In 2013 we started a phase I trial of a drug called enfortumab vedotin in metastatic urothelial cancer. This drug is a smart bomb, it’s a targeted therapy and the target is expressed in approximately 97-100% of bladder cancer specimens. So what the target is is something called Nectin. Nectin is a protein that is an adhesion molecule, it helps cancer cells to stick together. There’s an antibody that targets Nectin and this antibody has been linked to an antitubulin agent called MMAE. This complex is called enfortumab vedotin and this is what we’ve been evaluating.

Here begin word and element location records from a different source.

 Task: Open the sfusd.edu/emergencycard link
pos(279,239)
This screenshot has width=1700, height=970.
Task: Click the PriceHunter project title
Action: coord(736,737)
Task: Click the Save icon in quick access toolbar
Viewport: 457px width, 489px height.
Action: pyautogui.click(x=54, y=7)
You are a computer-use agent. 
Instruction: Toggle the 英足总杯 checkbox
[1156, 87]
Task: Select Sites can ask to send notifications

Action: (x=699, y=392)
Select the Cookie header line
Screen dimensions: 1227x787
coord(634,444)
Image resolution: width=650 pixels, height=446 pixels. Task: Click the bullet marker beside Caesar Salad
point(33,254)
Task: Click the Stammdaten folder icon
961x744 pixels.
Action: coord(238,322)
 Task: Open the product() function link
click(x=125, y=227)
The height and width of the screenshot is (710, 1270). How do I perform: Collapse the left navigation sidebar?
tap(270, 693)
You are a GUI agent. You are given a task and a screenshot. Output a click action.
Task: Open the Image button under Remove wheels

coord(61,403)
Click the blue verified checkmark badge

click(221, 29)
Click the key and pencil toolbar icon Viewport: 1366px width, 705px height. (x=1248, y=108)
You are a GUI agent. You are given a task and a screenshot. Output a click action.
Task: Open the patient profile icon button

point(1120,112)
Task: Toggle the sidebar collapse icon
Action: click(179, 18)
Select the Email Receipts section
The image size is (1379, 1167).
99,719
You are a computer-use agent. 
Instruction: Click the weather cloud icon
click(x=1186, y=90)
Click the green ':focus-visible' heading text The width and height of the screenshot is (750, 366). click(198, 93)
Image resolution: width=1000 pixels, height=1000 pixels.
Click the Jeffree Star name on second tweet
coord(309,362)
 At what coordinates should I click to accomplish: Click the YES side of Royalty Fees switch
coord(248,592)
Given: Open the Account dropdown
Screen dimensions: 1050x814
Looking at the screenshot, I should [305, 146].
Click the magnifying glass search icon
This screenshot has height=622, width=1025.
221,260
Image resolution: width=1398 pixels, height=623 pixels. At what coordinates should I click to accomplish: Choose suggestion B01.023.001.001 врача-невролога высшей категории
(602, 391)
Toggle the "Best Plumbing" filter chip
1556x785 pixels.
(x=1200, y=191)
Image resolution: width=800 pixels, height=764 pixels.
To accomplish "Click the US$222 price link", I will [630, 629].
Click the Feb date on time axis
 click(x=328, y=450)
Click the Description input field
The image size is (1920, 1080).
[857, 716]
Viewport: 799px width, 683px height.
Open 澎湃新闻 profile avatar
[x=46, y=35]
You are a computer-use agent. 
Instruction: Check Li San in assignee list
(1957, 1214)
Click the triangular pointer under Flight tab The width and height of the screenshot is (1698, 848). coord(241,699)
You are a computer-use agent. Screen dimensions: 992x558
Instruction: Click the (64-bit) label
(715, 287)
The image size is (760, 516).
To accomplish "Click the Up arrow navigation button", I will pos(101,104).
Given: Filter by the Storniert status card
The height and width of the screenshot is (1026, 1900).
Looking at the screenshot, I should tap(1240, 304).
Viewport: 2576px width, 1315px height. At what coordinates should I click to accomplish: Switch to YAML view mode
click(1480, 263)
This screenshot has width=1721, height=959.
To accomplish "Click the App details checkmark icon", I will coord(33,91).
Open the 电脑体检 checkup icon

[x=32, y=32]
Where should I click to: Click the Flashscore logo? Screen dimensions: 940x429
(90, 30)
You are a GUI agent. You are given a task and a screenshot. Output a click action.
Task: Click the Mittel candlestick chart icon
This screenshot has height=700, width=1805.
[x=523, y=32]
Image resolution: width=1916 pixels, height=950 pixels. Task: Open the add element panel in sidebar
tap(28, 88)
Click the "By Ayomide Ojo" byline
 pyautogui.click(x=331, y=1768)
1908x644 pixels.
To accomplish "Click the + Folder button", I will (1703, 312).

So in the phase I trial we found that nearly 40% of patients who received enfortumab vedotin responded to the treatment and these are patients who had had checkpoint therapy and prior chemotherapy. Additionally we saw a high response rate, close to 40%, in patients with metastases to the liver. So the EV-201 trial was a study that was designed to evaluate in a larger population of patients, we had 125 patients entered, the enfortumab vedotin drug.
So these are patients, again, who failed either platinum chemotherapy and checkpoint inhibition therapy. Overall we had a 44% response rate that was confirmed on a second measurement. When we look at the different subgroups of patients we see that responses were seen across the board in patients who had prior checkpoint inhibition therapy, patients who had PD-L1 staining or patients from the upper urinary tracts; all these had similar response rates. In fact, those patients who had disease in the liver had a 38% response rate and we had a high complete response rate of 12% and that’s really the highest we’ve seen with any drug.
This was a well-tolerated drug, only 12% of patients discontinued treatment due to adverse events; 6% were due to peripheral neuropathy. These adverse events such as neuropathy, rash and neutropenia are all easily managed and, in fact, with time the neuropathy does resolve and so does the rash.
So we concluded that this is an active drug and based upon the phase I and phase II data we’re filing for accelerated approval with the FDA for enfortumab vedotin. We’re also looking at other ways of administering this drug. There’s a randomised phase III trial comparing enfortumab vedotin to chemotherapy in patients who have received platinum as well as received checkpoint inhibition therapy. There are phase I and phase II trials that are looking at enfortumab vedotin combined with checkpoint inhibition therapy as well as other forms of chemotherapy. So this is a very, very exciting compound, we’re really pleased to see that some of our patients are living for quite some time, in fact from the phase I trial we have two patients who are alive more than three years after they initiated therapy.
We don’t have any viable options for patients who have failed either checkpoint therapy or standard chemotherapy. So my feeling would be that this drug would fit perfectly in those patients and then as we’re beginning to use this drug more I think the drug will be moving up front earlier and particularly in those patients with visceral liver metastases. That’s a group that really does not respond well to standard chemotherapy or immune therapy.